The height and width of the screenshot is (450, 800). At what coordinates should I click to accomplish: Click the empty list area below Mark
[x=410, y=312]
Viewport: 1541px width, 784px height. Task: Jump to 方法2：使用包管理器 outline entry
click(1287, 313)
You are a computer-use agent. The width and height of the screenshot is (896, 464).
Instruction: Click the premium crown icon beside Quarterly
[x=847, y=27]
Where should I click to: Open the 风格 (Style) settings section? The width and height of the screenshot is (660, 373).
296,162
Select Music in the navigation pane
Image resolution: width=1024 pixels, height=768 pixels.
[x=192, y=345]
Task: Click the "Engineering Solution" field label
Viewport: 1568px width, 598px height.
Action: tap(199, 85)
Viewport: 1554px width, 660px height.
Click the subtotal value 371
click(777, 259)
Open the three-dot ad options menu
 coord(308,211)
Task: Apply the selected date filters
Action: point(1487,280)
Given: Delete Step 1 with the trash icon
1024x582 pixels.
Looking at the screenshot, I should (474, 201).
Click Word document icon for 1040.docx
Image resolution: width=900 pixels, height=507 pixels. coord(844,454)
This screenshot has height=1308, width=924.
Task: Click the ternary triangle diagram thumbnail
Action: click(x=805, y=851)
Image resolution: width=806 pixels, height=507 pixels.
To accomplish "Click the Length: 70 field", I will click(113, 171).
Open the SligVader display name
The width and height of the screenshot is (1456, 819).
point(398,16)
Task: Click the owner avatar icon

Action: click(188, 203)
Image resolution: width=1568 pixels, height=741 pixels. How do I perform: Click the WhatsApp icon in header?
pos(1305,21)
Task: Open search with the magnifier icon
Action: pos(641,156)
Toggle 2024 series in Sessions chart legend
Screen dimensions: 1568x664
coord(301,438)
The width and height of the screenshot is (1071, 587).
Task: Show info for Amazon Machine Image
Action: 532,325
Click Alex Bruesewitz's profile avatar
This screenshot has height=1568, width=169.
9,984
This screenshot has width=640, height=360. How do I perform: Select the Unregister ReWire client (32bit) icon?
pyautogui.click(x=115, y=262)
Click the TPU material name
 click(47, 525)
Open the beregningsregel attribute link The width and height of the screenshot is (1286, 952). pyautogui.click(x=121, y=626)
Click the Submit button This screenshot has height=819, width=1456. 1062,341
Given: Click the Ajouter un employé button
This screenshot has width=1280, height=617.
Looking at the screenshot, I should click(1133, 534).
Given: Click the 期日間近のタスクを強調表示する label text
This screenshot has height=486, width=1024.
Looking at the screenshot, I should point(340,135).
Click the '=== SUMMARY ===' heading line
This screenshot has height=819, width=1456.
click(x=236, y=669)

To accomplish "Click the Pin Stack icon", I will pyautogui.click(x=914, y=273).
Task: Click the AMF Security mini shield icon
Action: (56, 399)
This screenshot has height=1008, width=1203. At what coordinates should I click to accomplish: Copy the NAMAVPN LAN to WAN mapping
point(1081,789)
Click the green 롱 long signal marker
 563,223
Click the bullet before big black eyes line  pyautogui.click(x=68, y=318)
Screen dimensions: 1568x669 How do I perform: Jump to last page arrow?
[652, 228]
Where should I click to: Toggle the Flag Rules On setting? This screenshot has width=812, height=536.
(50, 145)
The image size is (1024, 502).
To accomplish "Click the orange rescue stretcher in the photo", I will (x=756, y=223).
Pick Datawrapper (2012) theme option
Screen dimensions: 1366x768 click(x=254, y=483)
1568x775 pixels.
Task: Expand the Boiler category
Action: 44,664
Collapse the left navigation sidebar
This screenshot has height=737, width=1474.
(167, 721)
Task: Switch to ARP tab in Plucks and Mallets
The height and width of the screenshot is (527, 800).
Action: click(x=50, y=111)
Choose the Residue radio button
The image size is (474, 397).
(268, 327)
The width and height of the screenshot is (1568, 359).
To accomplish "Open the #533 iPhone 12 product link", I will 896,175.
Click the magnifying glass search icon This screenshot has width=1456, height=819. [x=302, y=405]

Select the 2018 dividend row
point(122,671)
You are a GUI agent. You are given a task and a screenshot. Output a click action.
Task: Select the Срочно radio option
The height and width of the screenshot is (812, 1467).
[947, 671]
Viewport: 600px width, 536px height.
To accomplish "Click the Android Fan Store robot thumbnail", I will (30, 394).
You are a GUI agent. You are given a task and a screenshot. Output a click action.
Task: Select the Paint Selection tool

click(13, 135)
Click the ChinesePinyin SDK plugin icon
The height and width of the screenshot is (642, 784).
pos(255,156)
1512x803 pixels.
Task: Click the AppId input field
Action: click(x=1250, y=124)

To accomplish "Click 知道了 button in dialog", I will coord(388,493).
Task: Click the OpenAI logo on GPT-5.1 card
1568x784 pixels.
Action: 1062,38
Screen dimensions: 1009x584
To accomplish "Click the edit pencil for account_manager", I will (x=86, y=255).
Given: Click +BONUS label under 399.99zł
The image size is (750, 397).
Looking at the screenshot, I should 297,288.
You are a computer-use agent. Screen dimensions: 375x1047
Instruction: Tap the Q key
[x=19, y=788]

● ● ●

Task: Set down the entries above once more, verbatim.

Response box:
The height and width of the screenshot is (450, 800). At what coordinates should I click to accomplish: Click the empty list area below Mark
[x=410, y=312]
Viewport: 1541px width, 784px height. Task: Jump to 方法2：使用包管理器 outline entry
click(1287, 313)
You are a computer-use agent. The width and height of the screenshot is (896, 464).
Instruction: Click the premium crown icon beside Quarterly
[x=847, y=27]
Where should I click to: Open the 风格 (Style) settings section? The width and height of the screenshot is (660, 373).
296,162
Select Music in the navigation pane
Image resolution: width=1024 pixels, height=768 pixels.
[x=192, y=345]
Task: Click the "Engineering Solution" field label
Viewport: 1568px width, 598px height.
Action: tap(199, 85)
Viewport: 1554px width, 660px height.
Click the subtotal value 371
click(777, 259)
Open the three-dot ad options menu
 coord(308,211)
Task: Apply the selected date filters
Action: point(1487,280)
Given: Delete Step 1 with the trash icon
1024x582 pixels.
Looking at the screenshot, I should (474, 201).
Click Word document icon for 1040.docx
Image resolution: width=900 pixels, height=507 pixels. coord(844,454)
This screenshot has height=1308, width=924.
Task: Click the ternary triangle diagram thumbnail
Action: click(x=805, y=851)
Image resolution: width=806 pixels, height=507 pixels.
To accomplish "Click the Length: 70 field", I will click(113, 171).
Open the SligVader display name
The width and height of the screenshot is (1456, 819).
point(398,16)
Task: Click the owner avatar icon

Action: click(188, 203)
Image resolution: width=1568 pixels, height=741 pixels. How do I perform: Click the WhatsApp icon in header?
pos(1305,21)
Task: Open search with the magnifier icon
Action: pos(641,156)
Toggle 2024 series in Sessions chart legend
Screen dimensions: 1568x664
coord(301,438)
The width and height of the screenshot is (1071, 587).
Task: Show info for Amazon Machine Image
Action: 532,325
Click Alex Bruesewitz's profile avatar
This screenshot has height=1568, width=169.
9,984
This screenshot has width=640, height=360. How do I perform: Select the Unregister ReWire client (32bit) icon?
pyautogui.click(x=115, y=262)
Click the TPU material name
 click(47, 525)
Open the beregningsregel attribute link The width and height of the screenshot is (1286, 952). pyautogui.click(x=121, y=626)
Click the Submit button This screenshot has height=819, width=1456. 1062,341
Given: Click the Ajouter un employé button
This screenshot has width=1280, height=617.
Looking at the screenshot, I should click(1133, 534).
Given: Click the 期日間近のタスクを強調表示する label text
This screenshot has height=486, width=1024.
Looking at the screenshot, I should point(340,135).
Click the '=== SUMMARY ===' heading line
This screenshot has height=819, width=1456.
click(x=236, y=669)

To accomplish "Click the Pin Stack icon", I will pyautogui.click(x=914, y=273).
Task: Click the AMF Security mini shield icon
Action: (56, 399)
This screenshot has height=1008, width=1203. At what coordinates should I click to accomplish: Copy the NAMAVPN LAN to WAN mapping
point(1081,789)
Click the green 롱 long signal marker
 563,223
Click the bullet before big black eyes line  pyautogui.click(x=68, y=318)
Screen dimensions: 1568x669 How do I perform: Jump to last page arrow?
[652, 228]
Where should I click to: Toggle the Flag Rules On setting? This screenshot has width=812, height=536.
(50, 145)
The image size is (1024, 502).
To accomplish "Click the orange rescue stretcher in the photo", I will (x=756, y=223).
Pick Datawrapper (2012) theme option
Screen dimensions: 1366x768 click(x=254, y=483)
1568x775 pixels.
Task: Expand the Boiler category
Action: 44,664
Collapse the left navigation sidebar
This screenshot has height=737, width=1474.
(167, 721)
Task: Switch to ARP tab in Plucks and Mallets
The height and width of the screenshot is (527, 800).
Action: click(x=50, y=111)
Choose the Residue radio button
The image size is (474, 397).
(268, 327)
The width and height of the screenshot is (1568, 359).
To accomplish "Open the #533 iPhone 12 product link", I will 896,175.
Click the magnifying glass search icon This screenshot has width=1456, height=819. [x=302, y=405]

Select the 2018 dividend row
point(122,671)
You are a GUI agent. You are given a task and a screenshot. Output a click action.
Task: Select the Срочно radio option
The height and width of the screenshot is (812, 1467).
[947, 671]
Viewport: 600px width, 536px height.
To accomplish "Click the Android Fan Store robot thumbnail", I will (30, 394).
You are a GUI agent. You are given a task and a screenshot. Output a click action.
Task: Select the Paint Selection tool

click(13, 135)
Click the ChinesePinyin SDK plugin icon
The height and width of the screenshot is (642, 784).
pos(255,156)
1512x803 pixels.
Task: Click the AppId input field
Action: click(x=1250, y=124)

To accomplish "Click 知道了 button in dialog", I will coord(388,493).
Task: Click the OpenAI logo on GPT-5.1 card
1568x784 pixels.
Action: 1062,38
Screen dimensions: 1009x584
To accomplish "Click the edit pencil for account_manager", I will (x=86, y=255).
Given: Click +BONUS label under 399.99zł
The image size is (750, 397).
Looking at the screenshot, I should 297,288.
You are a computer-use agent. Screen dimensions: 375x1047
Instruction: Tap the Q key
[x=19, y=788]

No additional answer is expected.